Melalui keterbukaan informasi kepada Bursa Efek Indonesia, Purnomo melaporkan bahwa Mintarsih telah mendaftarkan gugatan kepada Pengadilan Niaga pada Pengadilan Negeri Jakarta Pusat pada 20 Januari 2015. Gugatan tersebut terdaftar dengan nomor 01/Pdt.Sus-Merek/2015/PN.Niaga.Jkt.Pst dan dalam gugatannya Mintarsih meminta para tergugat termasuk dirinya untuk membatalkan logo “Burung Biru” dan merek “Blue Bird” yang terdaftar di Direktorat Jenderal Hak Kekayaan Intelektual Kementerian Hukum dan HAM.
“Penggugat memohon kepada Ketua Pengadilan Niaga untuk menyatakan dirinya sebagai satu-satunya pemilik dan pemakai pertama serta pemegang hak merek Blue Bird Taxi dengan logo Burung Biru,” ujar Purnomo dalam keterbukaan informasi dikutip Jumat (30/1).
Dia melanjutkan, atas dasar itulah penggugat meminta pengadilan membatalkan dan menyatakan batal dan tidak mempunyai kekuatan hukum, merek Blue Bird dengan logo Burung Biru yang terdaftar di Kementerian Hukum dan HAM tersebut. “Para tergugat juga diminta membayar ganti rugi atas kerugian materil sebesar Rp 5,65 triliun dan kerugian immaterial Rp 1 triliun,” kata Purnomo. Belum diperoleh keterangan resmi dari Mintarsih Abdul Latief terkait gugatan yang diajukannya tersebut. Panggilan telepon tidak diresponse Mintarsih yang juga merupakan anggota keluarga Purnomo Prawiro tersebut.
Mintarsih Abdul Latief, Direktur Utama PT Gamya Taksi Group yang menggugat merek “Blue Bird” dan logo “Burung Biru” yang digunakan PT Blue Bird Tbk (BIRD) mengaku nominal gugatan sebesar Rp 6,65 triliun merupakan nilai yang wajar. Dalam gugatan nomor 01/Pdt.Sus-Merek/2015/PN.Niaga.Jkt.Pst yang didaftarkannya ke Pengadilan Niaga di Pengadilan Negeri Jakarta Pusat tersebut Mintarsih menggugat Purnomo Prawiro, Direktur Utama PT Blue Bird Tbk dan beberapa pihak lainnya untuk membayar ganti rugi materil sebesar Rp 5,65 triliun dan kerugian immateril Rp 1 triliun.

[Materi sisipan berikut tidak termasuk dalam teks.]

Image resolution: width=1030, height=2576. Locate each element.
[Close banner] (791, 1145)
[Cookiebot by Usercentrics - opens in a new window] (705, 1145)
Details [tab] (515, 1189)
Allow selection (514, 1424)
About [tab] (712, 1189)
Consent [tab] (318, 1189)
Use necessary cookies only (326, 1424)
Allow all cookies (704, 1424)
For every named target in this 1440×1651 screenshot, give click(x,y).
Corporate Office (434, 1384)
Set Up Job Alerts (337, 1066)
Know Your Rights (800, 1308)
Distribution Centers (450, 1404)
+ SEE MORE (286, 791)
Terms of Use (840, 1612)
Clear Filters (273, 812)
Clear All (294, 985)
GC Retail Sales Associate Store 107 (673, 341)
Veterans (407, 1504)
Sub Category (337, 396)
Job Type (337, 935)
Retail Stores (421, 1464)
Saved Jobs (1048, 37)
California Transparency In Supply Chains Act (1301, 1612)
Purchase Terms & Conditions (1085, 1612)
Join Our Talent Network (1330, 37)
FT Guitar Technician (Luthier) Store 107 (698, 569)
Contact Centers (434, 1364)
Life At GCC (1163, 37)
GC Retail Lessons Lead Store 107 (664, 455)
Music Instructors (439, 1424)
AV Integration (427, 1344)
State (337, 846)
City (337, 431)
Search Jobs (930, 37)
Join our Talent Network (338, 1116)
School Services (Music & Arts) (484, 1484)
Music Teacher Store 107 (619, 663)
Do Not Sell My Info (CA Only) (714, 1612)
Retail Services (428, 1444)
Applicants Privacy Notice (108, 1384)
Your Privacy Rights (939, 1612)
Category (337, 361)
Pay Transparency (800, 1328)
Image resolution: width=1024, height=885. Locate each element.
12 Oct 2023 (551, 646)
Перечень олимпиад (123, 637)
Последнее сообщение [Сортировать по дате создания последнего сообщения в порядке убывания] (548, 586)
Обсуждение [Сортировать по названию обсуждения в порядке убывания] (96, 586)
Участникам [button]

“Bayangkan sejak 1992 Blue Bird sudah punya gedung di Jalan Mampang Prapatan Nomor 60 yang jadi kantor pusat Purnomo sekarang. Itu nilainya sekarang berapa? Lalu harta perusahaan lain seperti order taksi, pengemudi dan karyawan, nomor telepon, sampai logo yang menjadi simbol besar Blue Bird terus mereka pakai, saya dapat apa?,” kata Mintarsih, Jumat (30/1).
Menurut kakak kandung Purnomo Prawiro tersebut, sejak 1993 adiknya secara sepihak sudah tidak mengizinkan dirinya untuk mengelola lagi perusahaan taksi yang awalnya dirintis oleh enam orang dari dua keluarga berbeda tersebut. “Jadi kalau seluruh aset perusahaan perintis yang dibentuk bersama yaitu PT Blue Bird Taxi terus digunakan oleh PT Blue Bird Tbk, saya menilai kekayaan PT Blue Bird Tbk itu juga adalah milik perusahaan perintis di mana saya merupakan salah satu pemegang sahamnya,” ujarnya.
Mintarsih mengaku masih menjadi pemilik sah 21 persen saham di perusahaan awal yang menjadi cikal bakal PT Blue Bird Tbk sekarang. Sebab menurut Mintarsih, dirinya tidak pernah melepas atau menjual saham tersebut kepada pihak manapun. Belum berhasil didapatkan komentar dari management PT Blue Bird Tbk. Noni Sri Ayati Purnomo, Komisaris perusahaan yang juga Vice President Business Development Blue Bird Group tidak meresponse panggilan telepon dan pesan singkat yang dikirimkan.
Sementara itu Manajer Humas PT Blue Bird Tbk Teguh Wijayanto enggan berkomentar banyak. “Keterbukaan informasi yang kami sampaikan ke Bursa Efek Indonesia itu saja dulu informasi terakhir dari kami. Nanti kalau ada perkembangan lebih lanjut pasti kami informasikan,” ujar Teguh melalui sambungan telepon.